In the year 1869 the London Dialectical Society, an association of cultured liberals, embracing many well-known personages, appointed a committee to examine "the asserted phenomena of Spiritualism." The committee divided itself into six sub-committees, each of which submitted a report, and according to a general report, published in 1871, "these reports substantially corroborated each other." We may therefore quote the more interesting points from the report of one of the sub-committees:

"All of these meetings were held at the private residences of members of the committee, purposely to preclude the possibility of prearranged mechanism or contrivance. The furniture of the room in which the experiments were conducted was on every occasion its accustomed furniture. The tables were in all cases heavy dining-tables, and required a strong effort to move them. The smallest of them was five feet nine inches long and four feet wide, and the largest nine feet three inches long and four and a half feet wide, and of proportionate weight. The rooms, tables, and furniture generally were repeatedly subjected to careful examination, before, during, and after the experiments, to ascertain that no concealed machinery, instrument, or other contrivance existed, by means of which the sounds or movements hereinafter mentioned could be caused. The experiments were conducted in the light of gas, except on the few occasions specially noted in the minutes.

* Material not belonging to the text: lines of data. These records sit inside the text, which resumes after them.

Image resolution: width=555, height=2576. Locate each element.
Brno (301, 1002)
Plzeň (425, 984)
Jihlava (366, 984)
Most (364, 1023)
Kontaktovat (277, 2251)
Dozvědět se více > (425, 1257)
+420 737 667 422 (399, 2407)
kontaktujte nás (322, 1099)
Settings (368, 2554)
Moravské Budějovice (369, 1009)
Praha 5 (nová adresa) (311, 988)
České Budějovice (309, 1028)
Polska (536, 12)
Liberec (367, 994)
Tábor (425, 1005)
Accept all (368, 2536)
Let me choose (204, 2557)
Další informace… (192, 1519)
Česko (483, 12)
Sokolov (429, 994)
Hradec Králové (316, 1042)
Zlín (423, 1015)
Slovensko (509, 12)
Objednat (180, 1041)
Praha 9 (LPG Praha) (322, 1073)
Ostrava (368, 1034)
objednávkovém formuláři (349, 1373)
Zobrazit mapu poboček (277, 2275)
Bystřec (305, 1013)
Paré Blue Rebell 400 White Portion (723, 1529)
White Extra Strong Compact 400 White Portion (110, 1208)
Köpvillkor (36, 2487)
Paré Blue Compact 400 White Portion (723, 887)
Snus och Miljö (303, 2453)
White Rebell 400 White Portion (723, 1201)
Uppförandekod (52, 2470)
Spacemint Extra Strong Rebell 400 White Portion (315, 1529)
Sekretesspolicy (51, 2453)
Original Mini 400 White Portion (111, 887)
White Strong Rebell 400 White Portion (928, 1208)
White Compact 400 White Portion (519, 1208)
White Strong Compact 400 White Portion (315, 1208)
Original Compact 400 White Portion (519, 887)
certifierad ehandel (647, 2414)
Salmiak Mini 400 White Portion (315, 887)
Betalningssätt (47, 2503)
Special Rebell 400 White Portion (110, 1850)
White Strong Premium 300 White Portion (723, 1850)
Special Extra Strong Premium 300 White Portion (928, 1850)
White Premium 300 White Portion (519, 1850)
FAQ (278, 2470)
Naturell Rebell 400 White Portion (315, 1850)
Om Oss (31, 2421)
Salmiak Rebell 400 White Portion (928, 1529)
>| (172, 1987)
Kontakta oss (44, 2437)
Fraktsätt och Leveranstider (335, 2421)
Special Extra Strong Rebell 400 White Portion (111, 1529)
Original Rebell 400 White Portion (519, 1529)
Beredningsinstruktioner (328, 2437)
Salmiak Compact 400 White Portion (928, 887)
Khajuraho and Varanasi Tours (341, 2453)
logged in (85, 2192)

"Of the members of your sub-committee about four-fifths entered upon the investigation wholly sceptical as to the reality of the alleged phenomena, firmly believing them to be the result either of imposture, or of delusion, or of involuntary muscular action. It was only by irresistible evidence, under conditions that precluded the possibility of either of these solutions, and after trials and tests many times repeated, that the most sceptical of your sub-committee were slowly and reluctantly convinced that the phenomena exhibited in the course of their protracted inquiry were veritable facts. The result of their long-continued and carefully-conducted experiments, after trial by every delicate test they could devise, has been to establish conclusively,—

"First. That under certain bodily and mental conditions of one or more of the persons present a force is exhibited sufficient to set in motion heavy substances, without the employment of any muscular force, and without contact or material connection of any kind between such substances and the body of any person present.

"Second. That this force can cause sounds to proceed, distinctly audible to all present, from solid substances not in contact with nor having any visible or material connection with the body of any person present, and which sounds are proved to proceed from such substances by the vibrations which are distinctly felt when they are touched.

"Third. That this force is frequently directed by intelligence."